Hi, I wanted to ask for some information. A little while ago I was sunburned. Afterwards my skin started peeling, but I noticed that a little patch has remained on my chest for more than a month. I wanted to understand what it could be: I have already fixed an appointment with a dermatologist but looking on the internet I read about basaliomas and, maybe I’m wrong, but could it be that? The patch is about a cm in size, and all pink with a red spot in the centre…what could it be? Do I need to worry?? I wait avidly for a response. Thank you for your attention.

Dear Writer, excessive sun exposure can provoke, as in your case, burns. In the long run, with excessive sun exposure, the skin loses it’s elasticity and definable brown patches appear like freckles. With excessive sun exposure prolonged over time cutaneous tumours can also appear. More commonly, basaliomas, but also melanomas and spino-cellular carcinomas. It’s difficult to judge the nature of the lesion based on what you have described. It seems to me that it would certainly be useful to go for a medical check up. Best regards, Dr. Luigi Naldi coordinatore Gruppo Italiano Studi Epidemiologici in Dermatologia (GISED).

Dear Colleague, I would be grateful to you if you would send me the latest data on incidences of basal cell carcinomas in Italy, to complete a dermatology thesis on such a subject. Thanking you for your kind cooperation I send my most distinguished regards.

Dear Colleague, Thank you for the message.
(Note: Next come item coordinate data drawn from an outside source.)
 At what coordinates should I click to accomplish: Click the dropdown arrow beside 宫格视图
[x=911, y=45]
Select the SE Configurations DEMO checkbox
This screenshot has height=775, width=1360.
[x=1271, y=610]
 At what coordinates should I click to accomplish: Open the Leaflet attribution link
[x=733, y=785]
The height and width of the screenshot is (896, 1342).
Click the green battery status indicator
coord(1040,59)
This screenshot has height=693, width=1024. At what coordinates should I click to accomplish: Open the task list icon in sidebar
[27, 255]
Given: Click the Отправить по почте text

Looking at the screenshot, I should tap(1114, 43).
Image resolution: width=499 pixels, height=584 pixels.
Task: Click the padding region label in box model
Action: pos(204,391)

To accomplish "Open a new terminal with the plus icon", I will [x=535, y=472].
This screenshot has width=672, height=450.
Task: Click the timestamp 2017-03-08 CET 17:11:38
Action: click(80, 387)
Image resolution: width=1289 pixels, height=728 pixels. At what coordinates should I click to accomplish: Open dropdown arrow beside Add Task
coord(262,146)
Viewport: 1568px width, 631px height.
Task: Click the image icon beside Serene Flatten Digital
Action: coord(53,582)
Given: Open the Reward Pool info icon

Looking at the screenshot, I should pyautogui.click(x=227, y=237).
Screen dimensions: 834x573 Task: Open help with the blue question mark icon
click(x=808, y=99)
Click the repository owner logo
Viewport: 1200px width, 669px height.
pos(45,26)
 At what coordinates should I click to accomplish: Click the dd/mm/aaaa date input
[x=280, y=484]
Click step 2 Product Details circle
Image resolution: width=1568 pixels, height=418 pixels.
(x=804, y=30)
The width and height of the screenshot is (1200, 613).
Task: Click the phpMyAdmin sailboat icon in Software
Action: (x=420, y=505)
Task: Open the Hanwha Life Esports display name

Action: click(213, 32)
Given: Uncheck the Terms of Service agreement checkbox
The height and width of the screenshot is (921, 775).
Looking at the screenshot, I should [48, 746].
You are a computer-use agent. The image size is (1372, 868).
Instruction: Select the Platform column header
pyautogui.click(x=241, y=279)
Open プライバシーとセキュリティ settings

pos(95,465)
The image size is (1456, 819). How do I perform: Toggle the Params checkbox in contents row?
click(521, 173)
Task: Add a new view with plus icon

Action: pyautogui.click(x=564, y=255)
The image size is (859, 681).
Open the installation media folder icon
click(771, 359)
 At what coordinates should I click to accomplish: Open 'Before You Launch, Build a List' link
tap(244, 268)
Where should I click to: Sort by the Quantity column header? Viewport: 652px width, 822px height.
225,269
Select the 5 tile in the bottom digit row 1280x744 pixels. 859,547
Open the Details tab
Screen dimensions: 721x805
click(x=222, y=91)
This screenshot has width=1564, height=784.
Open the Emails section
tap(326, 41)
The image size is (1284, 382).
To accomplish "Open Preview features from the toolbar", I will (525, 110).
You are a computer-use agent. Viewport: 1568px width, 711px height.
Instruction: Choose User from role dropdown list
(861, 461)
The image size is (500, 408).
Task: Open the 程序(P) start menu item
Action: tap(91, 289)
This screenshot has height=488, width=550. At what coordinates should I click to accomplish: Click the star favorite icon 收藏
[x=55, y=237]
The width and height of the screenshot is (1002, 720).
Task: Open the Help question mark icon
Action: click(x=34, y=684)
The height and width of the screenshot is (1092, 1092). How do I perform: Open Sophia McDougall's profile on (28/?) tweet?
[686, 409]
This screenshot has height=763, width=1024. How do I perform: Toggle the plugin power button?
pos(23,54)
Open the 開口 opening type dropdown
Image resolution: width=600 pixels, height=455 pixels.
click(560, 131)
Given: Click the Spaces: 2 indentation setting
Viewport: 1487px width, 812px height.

Reliable data on incidences of cutaneous epithelia tumours is very difficult to obtain. Tumours can be treated in outpatients of which sometimes a histological examination isn’t even carried out. There are very few population registries that have concentrated their attentions on these tumours. One is the tumour registry of the province of Trento, which has started to produce it’s primary data (Boi S, Cristofolini M, Micciolo R, Polla E, Dalla Palma P. Epidemiology of Skin Tumours: Data from the Cutaneous Cancer Registry in Trentino, Italy. J Cutan Med Surg. 2003 Jul 28 [Epub ahead of print]. On the basis of this data, the incidences of basaliomas are equal to 87.9 per 100 000 per year. Another tumour registry with a strong interest in cutaneous tumours is that of the canton of Vaud in Switzerland (Int J Cancer 1988; 42:811-6). The register clearly indicates that basaliomas are more frequent in men than women (51.6 vs 38.0 per 100 000 per year) and progressively increases with age (595.2 in men and 359 in women over 85 years of age). Finally, a further data source is that of our study, PraKtis, which estimates that the cumulative rate of incidents in subjects 45 years and over is equal to 0.9%. Best regards, Luigi Naldi Coordinatore Gruppo Italiano Studi Epidemiologici in Dermatologia (GISED).